__Directive__:
Reproduce the listing below, swapping every "timestamp" for "time label" and leaving everything else the same.

__Material provided__:
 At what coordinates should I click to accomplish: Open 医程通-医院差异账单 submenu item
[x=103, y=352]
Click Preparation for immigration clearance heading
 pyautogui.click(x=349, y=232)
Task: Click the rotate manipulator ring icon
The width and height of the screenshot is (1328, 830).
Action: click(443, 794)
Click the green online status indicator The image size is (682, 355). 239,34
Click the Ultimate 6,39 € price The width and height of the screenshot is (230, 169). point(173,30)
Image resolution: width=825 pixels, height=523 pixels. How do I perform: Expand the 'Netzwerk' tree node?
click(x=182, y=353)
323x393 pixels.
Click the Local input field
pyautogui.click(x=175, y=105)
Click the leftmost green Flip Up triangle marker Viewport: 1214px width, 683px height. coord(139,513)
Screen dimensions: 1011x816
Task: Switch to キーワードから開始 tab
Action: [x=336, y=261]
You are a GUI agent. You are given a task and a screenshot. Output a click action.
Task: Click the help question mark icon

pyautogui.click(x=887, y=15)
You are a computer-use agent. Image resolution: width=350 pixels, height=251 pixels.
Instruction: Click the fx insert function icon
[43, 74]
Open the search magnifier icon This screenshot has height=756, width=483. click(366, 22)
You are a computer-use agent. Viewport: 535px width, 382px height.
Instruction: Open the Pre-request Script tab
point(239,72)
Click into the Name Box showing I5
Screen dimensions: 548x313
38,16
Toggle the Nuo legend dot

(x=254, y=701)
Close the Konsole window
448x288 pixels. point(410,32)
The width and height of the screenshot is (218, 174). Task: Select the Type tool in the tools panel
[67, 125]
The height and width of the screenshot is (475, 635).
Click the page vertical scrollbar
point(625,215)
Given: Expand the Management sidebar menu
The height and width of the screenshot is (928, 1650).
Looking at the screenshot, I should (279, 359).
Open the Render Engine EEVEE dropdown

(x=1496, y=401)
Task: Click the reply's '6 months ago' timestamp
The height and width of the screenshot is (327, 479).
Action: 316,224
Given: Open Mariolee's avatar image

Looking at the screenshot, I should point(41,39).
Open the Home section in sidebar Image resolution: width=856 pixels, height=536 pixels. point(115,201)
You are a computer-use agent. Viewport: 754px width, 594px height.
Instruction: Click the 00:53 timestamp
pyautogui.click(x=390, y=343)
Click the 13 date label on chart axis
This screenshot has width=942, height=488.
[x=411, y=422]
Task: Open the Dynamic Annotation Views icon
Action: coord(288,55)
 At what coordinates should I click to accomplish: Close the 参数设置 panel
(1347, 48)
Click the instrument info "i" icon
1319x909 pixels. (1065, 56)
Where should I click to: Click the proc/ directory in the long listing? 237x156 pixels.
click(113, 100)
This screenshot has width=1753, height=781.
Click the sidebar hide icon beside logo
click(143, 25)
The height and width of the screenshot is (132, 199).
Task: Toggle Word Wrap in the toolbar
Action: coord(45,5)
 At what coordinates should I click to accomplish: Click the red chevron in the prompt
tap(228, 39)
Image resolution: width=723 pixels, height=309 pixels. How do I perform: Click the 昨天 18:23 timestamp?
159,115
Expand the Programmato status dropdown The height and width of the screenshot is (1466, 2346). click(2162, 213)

__Task answer__:
 At what coordinates should I click to accomplish: Open 医程通-医院差异账单 submenu item
[x=103, y=352]
Click Preparation for immigration clearance heading
 pyautogui.click(x=349, y=232)
Task: Click the rotate manipulator ring icon
The width and height of the screenshot is (1328, 830).
Action: click(443, 794)
Click the green online status indicator The image size is (682, 355). 239,34
Click the Ultimate 6,39 € price The width and height of the screenshot is (230, 169). point(173,30)
Image resolution: width=825 pixels, height=523 pixels. How do I perform: Expand the 'Netzwerk' tree node?
click(x=182, y=353)
323x393 pixels.
Click the Local input field
pyautogui.click(x=175, y=105)
Click the leftmost green Flip Up triangle marker Viewport: 1214px width, 683px height. coord(139,513)
Screen dimensions: 1011x816
Task: Switch to キーワードから開始 tab
Action: [x=336, y=261]
You are a GUI agent. You are given a task and a screenshot. Output a click action.
Task: Click the help question mark icon

pyautogui.click(x=887, y=15)
You are a computer-use agent. Image resolution: width=350 pixels, height=251 pixels.
Instruction: Click the fx insert function icon
[43, 74]
Open the search magnifier icon This screenshot has height=756, width=483. click(366, 22)
You are a computer-use agent. Viewport: 535px width, 382px height.
Instruction: Open the Pre-request Script tab
point(239,72)
Click into the Name Box showing I5
Screen dimensions: 548x313
38,16
Toggle the Nuo legend dot

(x=254, y=701)
Close the Konsole window
448x288 pixels. point(410,32)
The width and height of the screenshot is (218, 174). Task: Select the Type tool in the tools panel
[67, 125]
The height and width of the screenshot is (475, 635).
Click the page vertical scrollbar
point(625,215)
Given: Expand the Management sidebar menu
The height and width of the screenshot is (928, 1650).
Looking at the screenshot, I should (279, 359).
Open the Render Engine EEVEE dropdown

(x=1496, y=401)
Task: Click the reply's '6 months ago' time label
The height and width of the screenshot is (327, 479).
Action: 316,224
Given: Open Mariolee's avatar image

Looking at the screenshot, I should point(41,39).
Open the Home section in sidebar Image resolution: width=856 pixels, height=536 pixels. point(115,201)
You are a computer-use agent. Viewport: 754px width, 594px height.
Instruction: Click the 00:53 time label
pyautogui.click(x=390, y=343)
Click the 13 date label on chart axis
This screenshot has width=942, height=488.
[x=411, y=422]
Task: Open the Dynamic Annotation Views icon
Action: coord(288,55)
 At what coordinates should I click to accomplish: Close the 参数设置 panel
(1347, 48)
Click the instrument info "i" icon
1319x909 pixels. (1065, 56)
Where should I click to: Click the proc/ directory in the long listing? 237x156 pixels.
click(113, 100)
This screenshot has width=1753, height=781.
Click the sidebar hide icon beside logo
click(143, 25)
The height and width of the screenshot is (132, 199).
Task: Toggle Word Wrap in the toolbar
Action: coord(45,5)
 At what coordinates should I click to accomplish: Click the red chevron in the prompt
tap(228, 39)
Image resolution: width=723 pixels, height=309 pixels. How do I perform: Click the 昨天 18:23 time label?
159,115
Expand the Programmato status dropdown The height and width of the screenshot is (1466, 2346). click(2162, 213)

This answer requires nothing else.